Unfortunately, I have to keep setting myself little tasks and targets or else my life begins to stall. If I have one thing to do all day, there's a good chance it won't happen. If I have several things to do, they will all be sorted plus a few extra things 'while I'm at it'. This was always the case. I couldn't achieve any level of consistency or application as a student for most of the year until exam time loomed and then I went into overdrive to the point of being 'nerdy'. I usually write down what has to be done and hugely enjoy the process of crossing out each chore afterwards (as the my Canadian friend used to say "that's so anal", but she knew someone who would even write things like 'wash teeth' just so they could cross it off).
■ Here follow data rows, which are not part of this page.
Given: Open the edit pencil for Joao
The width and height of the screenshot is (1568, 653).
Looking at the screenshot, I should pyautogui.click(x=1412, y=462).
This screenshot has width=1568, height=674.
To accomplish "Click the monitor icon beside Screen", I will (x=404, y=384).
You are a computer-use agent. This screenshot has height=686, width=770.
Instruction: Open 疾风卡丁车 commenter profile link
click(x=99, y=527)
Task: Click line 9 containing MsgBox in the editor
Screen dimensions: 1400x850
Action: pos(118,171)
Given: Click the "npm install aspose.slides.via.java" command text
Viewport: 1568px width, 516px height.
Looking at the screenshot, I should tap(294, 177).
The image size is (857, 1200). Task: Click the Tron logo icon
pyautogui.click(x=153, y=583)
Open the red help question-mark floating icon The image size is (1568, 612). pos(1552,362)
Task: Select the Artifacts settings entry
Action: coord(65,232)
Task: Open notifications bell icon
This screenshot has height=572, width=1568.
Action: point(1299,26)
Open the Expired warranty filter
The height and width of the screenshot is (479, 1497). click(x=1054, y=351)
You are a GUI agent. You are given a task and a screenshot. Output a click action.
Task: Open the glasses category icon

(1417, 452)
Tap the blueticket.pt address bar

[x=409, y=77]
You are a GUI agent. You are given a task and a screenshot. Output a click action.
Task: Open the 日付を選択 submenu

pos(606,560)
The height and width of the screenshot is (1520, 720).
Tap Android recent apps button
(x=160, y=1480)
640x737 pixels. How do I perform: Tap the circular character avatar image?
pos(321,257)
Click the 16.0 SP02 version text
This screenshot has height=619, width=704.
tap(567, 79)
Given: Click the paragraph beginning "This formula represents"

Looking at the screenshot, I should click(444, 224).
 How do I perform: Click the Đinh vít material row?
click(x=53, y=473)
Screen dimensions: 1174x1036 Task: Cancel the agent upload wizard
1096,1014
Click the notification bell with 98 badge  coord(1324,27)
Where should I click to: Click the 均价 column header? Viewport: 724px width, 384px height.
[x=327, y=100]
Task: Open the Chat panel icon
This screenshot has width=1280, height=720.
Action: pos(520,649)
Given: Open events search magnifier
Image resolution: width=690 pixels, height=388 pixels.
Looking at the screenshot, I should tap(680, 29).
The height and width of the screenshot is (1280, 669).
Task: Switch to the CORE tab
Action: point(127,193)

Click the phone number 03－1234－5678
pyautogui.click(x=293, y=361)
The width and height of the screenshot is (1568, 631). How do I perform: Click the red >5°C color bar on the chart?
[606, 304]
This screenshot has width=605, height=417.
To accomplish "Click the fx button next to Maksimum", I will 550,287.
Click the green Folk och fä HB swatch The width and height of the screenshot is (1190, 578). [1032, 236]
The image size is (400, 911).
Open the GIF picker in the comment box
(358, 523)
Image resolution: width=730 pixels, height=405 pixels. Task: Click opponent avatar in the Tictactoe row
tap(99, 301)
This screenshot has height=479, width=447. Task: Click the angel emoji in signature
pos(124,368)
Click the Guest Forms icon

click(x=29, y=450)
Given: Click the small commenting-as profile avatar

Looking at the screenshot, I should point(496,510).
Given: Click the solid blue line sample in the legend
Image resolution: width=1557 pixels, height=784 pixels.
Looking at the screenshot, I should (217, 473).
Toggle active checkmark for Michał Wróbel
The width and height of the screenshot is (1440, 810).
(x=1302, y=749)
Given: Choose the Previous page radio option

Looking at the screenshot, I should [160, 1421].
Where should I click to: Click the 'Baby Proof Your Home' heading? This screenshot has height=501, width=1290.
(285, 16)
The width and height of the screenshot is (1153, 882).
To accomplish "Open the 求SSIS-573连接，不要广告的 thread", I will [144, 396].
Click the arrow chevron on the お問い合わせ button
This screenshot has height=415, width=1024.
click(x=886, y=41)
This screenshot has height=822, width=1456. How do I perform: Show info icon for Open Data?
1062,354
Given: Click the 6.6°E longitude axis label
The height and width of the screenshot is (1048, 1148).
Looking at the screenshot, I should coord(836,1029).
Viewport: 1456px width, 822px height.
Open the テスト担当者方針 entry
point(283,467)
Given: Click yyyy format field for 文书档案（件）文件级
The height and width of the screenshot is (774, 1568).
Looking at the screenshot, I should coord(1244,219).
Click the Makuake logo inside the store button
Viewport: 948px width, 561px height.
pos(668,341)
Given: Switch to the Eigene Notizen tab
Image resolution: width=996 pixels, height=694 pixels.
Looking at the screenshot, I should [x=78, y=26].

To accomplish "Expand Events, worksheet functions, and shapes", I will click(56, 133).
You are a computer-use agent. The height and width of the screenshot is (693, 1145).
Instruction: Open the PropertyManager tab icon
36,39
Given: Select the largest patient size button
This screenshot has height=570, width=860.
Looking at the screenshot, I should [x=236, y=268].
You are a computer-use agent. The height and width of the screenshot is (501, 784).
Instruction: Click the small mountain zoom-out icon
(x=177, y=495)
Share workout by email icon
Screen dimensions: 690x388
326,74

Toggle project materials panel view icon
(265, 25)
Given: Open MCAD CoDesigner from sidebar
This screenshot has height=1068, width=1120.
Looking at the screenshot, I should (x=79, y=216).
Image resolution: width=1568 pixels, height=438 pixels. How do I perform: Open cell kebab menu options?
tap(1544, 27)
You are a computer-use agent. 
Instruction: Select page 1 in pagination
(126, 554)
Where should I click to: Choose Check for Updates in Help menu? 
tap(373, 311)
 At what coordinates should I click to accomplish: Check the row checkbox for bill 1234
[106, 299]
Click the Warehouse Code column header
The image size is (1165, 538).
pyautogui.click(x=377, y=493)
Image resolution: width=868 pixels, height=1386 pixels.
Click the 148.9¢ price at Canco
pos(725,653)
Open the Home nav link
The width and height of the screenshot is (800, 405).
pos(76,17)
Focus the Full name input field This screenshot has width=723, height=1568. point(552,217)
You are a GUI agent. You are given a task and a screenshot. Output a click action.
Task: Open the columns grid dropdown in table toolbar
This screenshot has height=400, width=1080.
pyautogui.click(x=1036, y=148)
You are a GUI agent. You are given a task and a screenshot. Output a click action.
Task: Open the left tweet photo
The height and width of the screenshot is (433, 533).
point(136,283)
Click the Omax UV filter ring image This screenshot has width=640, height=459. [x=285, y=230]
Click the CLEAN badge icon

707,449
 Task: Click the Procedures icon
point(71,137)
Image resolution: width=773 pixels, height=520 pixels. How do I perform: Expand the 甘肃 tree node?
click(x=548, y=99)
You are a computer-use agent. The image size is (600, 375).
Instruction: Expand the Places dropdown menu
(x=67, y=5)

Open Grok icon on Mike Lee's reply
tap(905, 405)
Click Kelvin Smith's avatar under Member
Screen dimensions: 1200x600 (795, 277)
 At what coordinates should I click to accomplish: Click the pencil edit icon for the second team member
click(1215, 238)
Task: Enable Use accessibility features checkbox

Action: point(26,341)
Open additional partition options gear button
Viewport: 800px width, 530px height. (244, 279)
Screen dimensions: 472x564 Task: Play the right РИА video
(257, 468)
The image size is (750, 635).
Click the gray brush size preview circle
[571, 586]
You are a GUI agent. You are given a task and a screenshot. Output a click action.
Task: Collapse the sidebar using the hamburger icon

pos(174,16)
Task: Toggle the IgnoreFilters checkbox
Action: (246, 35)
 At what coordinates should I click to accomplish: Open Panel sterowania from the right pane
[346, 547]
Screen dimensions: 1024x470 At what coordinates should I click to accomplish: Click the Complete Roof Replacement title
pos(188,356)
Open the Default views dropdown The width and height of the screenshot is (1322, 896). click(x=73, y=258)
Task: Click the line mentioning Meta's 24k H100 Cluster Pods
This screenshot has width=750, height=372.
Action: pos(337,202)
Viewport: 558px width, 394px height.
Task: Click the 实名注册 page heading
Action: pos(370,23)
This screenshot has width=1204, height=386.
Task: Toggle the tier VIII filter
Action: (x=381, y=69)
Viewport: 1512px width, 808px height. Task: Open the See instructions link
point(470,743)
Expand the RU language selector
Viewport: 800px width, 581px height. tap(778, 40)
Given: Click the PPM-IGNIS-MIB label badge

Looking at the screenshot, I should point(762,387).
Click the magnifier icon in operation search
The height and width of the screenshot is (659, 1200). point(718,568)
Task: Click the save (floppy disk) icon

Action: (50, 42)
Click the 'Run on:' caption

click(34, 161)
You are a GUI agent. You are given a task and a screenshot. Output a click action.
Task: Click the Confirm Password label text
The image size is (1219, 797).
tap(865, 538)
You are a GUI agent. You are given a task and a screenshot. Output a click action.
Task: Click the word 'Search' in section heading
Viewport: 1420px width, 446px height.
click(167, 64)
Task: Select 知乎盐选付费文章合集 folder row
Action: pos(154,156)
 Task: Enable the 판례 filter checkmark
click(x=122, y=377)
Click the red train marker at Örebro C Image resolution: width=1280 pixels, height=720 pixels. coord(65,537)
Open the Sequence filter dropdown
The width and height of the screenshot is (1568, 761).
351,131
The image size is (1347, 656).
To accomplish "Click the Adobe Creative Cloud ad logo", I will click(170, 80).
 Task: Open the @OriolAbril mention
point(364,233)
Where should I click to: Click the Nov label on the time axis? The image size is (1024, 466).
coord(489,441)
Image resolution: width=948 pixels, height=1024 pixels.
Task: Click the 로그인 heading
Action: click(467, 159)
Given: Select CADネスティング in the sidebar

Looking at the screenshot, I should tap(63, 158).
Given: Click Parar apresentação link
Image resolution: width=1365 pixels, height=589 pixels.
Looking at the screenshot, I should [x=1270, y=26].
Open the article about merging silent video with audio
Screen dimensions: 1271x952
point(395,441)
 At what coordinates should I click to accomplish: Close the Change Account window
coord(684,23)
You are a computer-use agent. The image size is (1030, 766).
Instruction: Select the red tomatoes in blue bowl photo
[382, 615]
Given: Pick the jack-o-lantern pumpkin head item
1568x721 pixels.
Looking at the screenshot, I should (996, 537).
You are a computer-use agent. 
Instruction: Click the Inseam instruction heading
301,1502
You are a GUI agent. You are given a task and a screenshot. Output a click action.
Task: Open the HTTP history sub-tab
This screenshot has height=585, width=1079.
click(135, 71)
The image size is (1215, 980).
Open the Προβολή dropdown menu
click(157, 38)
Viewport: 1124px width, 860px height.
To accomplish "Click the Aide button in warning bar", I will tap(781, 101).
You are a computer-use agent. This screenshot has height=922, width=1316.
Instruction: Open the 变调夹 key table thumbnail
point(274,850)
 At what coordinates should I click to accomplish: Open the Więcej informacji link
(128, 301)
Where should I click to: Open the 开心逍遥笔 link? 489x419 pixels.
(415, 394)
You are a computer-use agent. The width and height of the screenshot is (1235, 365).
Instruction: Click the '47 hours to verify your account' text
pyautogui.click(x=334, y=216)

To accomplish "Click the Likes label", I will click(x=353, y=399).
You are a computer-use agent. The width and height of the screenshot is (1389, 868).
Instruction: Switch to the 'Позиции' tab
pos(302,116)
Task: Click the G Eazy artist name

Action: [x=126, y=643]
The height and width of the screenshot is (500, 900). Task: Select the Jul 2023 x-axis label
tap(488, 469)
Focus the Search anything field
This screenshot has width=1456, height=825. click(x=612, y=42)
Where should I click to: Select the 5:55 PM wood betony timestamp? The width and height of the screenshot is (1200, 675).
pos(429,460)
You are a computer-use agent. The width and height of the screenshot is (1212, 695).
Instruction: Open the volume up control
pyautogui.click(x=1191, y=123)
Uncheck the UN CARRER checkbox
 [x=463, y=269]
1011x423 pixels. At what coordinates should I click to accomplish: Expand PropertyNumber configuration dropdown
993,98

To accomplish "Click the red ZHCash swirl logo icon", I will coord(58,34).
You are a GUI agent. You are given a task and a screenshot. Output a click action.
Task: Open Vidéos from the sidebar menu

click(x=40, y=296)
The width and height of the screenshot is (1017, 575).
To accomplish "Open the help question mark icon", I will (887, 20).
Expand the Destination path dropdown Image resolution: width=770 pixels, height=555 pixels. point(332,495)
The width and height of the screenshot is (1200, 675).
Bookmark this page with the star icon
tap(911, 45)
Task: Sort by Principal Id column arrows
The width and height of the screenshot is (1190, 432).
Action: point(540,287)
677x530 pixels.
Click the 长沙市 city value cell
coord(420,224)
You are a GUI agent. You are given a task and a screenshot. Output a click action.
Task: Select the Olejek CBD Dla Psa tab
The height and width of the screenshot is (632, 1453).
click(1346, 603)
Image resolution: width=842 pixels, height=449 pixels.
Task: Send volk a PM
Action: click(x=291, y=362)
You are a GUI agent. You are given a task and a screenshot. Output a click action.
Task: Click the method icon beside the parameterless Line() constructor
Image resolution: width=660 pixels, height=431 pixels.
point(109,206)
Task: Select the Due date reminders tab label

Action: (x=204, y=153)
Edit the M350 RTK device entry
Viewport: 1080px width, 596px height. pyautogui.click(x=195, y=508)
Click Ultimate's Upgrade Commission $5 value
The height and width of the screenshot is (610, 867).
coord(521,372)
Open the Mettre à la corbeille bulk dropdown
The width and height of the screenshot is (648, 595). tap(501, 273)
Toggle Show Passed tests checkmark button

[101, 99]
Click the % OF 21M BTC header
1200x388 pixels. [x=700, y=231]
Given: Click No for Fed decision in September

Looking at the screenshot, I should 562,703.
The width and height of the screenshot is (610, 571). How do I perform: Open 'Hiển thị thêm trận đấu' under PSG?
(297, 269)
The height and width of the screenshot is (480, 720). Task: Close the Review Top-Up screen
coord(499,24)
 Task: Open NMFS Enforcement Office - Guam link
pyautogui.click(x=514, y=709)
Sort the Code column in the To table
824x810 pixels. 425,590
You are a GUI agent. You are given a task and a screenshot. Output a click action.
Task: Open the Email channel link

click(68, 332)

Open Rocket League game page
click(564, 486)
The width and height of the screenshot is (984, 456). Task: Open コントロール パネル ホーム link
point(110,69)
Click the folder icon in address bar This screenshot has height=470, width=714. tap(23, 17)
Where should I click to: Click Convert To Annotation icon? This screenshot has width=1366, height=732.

I actually distrust myself quite a bit. Like the wife of an alcoholic who is forever teetering between extremes of vibrant sobriety and rampant intoxication, I have come up with little schemes to keep me on the straight and narrow. I'll put my alarm in some corner of the room so the lazy me won't hit the snooze button all morning or I'll hide €20 somewhere on my person before I go out, in case of an emergency, but not somewhere so easy that the drunk me could find leaning over a nightclub bar counter.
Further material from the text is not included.